■ **SHORT TASK**:
Turn everything in the records from the line containing "Submit search with arrow icon" down to the line containing "pos(166,363)", both included, into a numbered list with blank lines omitted.

(Element and text position data)
*-*-*

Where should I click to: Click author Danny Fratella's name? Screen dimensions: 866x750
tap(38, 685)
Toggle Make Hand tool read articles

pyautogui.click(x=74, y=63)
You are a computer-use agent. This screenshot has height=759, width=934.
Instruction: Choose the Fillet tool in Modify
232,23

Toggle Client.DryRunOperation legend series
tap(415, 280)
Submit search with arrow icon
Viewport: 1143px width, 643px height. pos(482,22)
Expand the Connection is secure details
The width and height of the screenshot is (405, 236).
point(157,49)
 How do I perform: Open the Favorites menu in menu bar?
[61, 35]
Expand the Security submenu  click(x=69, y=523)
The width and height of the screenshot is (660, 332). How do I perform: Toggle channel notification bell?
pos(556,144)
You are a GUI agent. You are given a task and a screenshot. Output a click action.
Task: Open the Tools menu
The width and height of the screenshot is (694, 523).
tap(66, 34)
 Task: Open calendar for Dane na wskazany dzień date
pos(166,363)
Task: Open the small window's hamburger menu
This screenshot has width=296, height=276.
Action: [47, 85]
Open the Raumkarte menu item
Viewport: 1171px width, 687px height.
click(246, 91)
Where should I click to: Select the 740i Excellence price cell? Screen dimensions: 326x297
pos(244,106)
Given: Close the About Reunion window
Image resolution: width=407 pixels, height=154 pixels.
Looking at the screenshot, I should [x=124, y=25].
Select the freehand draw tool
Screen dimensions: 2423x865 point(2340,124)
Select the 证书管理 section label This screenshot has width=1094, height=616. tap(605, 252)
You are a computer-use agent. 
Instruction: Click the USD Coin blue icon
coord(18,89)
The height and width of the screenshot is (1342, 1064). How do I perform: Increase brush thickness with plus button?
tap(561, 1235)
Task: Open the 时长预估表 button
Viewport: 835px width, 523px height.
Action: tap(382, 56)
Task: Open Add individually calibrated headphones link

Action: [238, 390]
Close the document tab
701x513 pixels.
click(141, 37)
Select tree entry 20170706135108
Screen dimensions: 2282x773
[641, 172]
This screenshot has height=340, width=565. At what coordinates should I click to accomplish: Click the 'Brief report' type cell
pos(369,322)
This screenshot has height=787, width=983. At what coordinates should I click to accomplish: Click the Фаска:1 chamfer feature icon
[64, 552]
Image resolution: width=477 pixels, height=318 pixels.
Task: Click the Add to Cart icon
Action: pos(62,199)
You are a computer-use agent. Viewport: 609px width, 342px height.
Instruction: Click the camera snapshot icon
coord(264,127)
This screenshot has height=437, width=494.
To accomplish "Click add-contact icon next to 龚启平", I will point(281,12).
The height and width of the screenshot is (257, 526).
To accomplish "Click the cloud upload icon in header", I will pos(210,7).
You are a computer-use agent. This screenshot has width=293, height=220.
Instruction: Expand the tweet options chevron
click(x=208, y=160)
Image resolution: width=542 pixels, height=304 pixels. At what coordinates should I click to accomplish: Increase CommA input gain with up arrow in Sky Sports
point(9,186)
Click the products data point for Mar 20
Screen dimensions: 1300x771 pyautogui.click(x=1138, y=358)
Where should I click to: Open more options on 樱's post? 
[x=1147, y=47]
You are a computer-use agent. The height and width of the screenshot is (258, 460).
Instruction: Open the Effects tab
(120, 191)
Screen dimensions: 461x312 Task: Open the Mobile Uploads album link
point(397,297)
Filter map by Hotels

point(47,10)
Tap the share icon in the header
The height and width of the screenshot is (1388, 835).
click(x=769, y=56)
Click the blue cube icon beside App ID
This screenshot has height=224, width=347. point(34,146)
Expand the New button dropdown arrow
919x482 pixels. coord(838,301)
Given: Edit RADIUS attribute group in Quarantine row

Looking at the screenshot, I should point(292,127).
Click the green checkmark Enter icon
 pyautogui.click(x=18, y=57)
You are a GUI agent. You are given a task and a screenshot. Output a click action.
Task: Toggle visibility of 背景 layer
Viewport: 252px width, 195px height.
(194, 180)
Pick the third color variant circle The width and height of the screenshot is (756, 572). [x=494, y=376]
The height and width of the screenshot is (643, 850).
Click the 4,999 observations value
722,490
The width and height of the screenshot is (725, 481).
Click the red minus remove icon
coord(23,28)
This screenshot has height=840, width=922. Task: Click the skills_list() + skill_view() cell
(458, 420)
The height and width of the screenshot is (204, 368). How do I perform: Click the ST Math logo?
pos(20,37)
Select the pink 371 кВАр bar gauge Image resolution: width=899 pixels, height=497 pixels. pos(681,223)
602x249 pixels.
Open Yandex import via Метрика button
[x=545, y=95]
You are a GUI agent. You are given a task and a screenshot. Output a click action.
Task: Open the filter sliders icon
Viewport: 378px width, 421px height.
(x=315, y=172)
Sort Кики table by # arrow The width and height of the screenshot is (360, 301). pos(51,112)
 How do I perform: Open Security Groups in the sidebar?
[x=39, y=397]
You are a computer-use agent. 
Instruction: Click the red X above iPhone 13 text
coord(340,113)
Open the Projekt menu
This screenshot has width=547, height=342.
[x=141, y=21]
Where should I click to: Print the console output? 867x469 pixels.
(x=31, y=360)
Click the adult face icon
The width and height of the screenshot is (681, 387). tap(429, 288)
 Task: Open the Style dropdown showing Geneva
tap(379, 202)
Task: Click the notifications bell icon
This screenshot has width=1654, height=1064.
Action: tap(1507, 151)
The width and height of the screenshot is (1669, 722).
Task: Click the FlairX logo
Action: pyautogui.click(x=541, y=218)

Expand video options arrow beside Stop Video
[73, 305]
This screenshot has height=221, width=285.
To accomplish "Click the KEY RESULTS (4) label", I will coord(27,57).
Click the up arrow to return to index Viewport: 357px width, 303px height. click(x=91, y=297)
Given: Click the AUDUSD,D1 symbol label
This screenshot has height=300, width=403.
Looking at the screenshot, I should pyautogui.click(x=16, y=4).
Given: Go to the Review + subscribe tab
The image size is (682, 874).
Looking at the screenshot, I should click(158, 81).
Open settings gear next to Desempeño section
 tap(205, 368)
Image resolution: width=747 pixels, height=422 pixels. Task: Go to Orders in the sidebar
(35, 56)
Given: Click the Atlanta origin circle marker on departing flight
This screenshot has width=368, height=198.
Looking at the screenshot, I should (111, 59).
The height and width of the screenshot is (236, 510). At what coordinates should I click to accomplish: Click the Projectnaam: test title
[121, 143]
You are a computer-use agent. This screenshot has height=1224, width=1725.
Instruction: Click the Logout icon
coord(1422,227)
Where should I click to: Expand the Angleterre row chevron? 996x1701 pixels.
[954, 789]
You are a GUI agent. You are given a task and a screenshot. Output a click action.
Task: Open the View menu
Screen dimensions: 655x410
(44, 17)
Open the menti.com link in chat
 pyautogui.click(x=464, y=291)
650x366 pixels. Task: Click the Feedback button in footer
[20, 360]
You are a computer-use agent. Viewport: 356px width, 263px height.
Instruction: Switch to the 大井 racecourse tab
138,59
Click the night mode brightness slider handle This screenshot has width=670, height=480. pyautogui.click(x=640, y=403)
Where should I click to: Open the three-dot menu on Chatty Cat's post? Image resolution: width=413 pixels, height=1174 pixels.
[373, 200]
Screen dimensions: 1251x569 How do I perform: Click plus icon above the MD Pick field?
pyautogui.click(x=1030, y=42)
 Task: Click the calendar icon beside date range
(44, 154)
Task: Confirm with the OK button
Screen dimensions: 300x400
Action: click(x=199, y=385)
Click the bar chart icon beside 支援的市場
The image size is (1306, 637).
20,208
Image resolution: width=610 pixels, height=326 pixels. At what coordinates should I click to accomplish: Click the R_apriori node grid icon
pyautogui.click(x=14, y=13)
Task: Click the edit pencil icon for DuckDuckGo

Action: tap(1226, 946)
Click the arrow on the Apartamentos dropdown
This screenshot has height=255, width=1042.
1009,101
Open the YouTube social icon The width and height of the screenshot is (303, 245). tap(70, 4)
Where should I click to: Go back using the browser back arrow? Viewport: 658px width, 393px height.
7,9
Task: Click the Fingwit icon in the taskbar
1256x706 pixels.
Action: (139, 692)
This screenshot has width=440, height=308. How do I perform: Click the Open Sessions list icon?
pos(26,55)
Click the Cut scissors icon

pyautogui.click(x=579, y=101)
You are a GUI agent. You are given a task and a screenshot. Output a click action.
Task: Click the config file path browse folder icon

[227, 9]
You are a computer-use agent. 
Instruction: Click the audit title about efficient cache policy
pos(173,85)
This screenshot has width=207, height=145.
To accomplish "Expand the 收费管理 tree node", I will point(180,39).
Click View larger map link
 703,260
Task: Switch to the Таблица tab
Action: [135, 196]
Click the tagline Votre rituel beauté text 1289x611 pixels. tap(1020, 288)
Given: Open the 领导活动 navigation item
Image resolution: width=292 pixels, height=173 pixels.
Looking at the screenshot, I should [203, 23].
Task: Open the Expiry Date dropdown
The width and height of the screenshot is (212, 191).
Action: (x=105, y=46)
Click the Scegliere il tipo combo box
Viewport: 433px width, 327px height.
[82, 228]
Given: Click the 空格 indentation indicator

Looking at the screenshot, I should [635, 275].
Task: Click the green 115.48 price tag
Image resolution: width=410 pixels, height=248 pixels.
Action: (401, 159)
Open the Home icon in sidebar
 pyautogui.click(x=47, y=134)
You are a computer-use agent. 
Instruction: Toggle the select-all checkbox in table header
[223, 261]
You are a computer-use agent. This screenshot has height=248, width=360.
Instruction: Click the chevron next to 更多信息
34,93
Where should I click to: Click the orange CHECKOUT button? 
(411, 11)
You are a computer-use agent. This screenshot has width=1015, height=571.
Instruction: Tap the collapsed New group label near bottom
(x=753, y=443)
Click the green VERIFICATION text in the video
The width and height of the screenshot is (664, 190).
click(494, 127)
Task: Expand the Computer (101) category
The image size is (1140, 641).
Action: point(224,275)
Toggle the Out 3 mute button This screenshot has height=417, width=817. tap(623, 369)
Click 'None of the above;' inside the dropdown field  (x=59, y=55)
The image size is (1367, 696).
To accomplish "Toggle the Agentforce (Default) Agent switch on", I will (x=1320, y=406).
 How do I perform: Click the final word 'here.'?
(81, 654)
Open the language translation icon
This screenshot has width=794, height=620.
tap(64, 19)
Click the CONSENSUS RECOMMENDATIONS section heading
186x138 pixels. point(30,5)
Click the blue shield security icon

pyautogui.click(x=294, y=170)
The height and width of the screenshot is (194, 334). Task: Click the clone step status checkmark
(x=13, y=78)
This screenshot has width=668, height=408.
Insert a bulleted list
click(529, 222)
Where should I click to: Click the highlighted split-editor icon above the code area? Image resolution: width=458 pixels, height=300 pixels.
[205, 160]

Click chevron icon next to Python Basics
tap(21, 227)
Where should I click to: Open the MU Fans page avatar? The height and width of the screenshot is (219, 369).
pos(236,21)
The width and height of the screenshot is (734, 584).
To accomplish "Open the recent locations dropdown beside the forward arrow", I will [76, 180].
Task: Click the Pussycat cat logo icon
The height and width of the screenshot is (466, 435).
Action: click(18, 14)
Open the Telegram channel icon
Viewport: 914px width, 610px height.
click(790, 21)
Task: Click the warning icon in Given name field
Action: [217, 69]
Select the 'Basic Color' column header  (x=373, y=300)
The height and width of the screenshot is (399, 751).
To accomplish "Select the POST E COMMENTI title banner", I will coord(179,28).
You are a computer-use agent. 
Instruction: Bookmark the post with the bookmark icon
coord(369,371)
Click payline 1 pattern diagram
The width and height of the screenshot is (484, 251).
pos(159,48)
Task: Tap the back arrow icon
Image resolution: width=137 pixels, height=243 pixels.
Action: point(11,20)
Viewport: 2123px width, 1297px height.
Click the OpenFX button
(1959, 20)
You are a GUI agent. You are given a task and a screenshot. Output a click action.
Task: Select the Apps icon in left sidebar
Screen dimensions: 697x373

*-*-*

■ **SOLUTION TO THIS PROBLEM**:
1. Submit search with arrow icon
2. Viewport: 1143px width, 643px height. pos(482,22)
3. Expand the Connection is secure details
4. The width and height of the screenshot is (405, 236).
5. point(157,49)
6.  How do I perform: Open the Favorites menu in menu bar?
7. [61, 35]
8. Expand the Security submenu  click(x=69, y=523)
9. The width and height of the screenshot is (660, 332). How do I perform: Toggle channel notification bell?
10. pos(556,144)
11. You are a GUI agent. You are given a task and a screenshot. Output a click action.
12. Task: Open the Tools menu
13. The width and height of the screenshot is (694, 523).
14. tap(66, 34)
15.  Task: Open calendar for Dane na wskazany dzień date
16. pos(166,363)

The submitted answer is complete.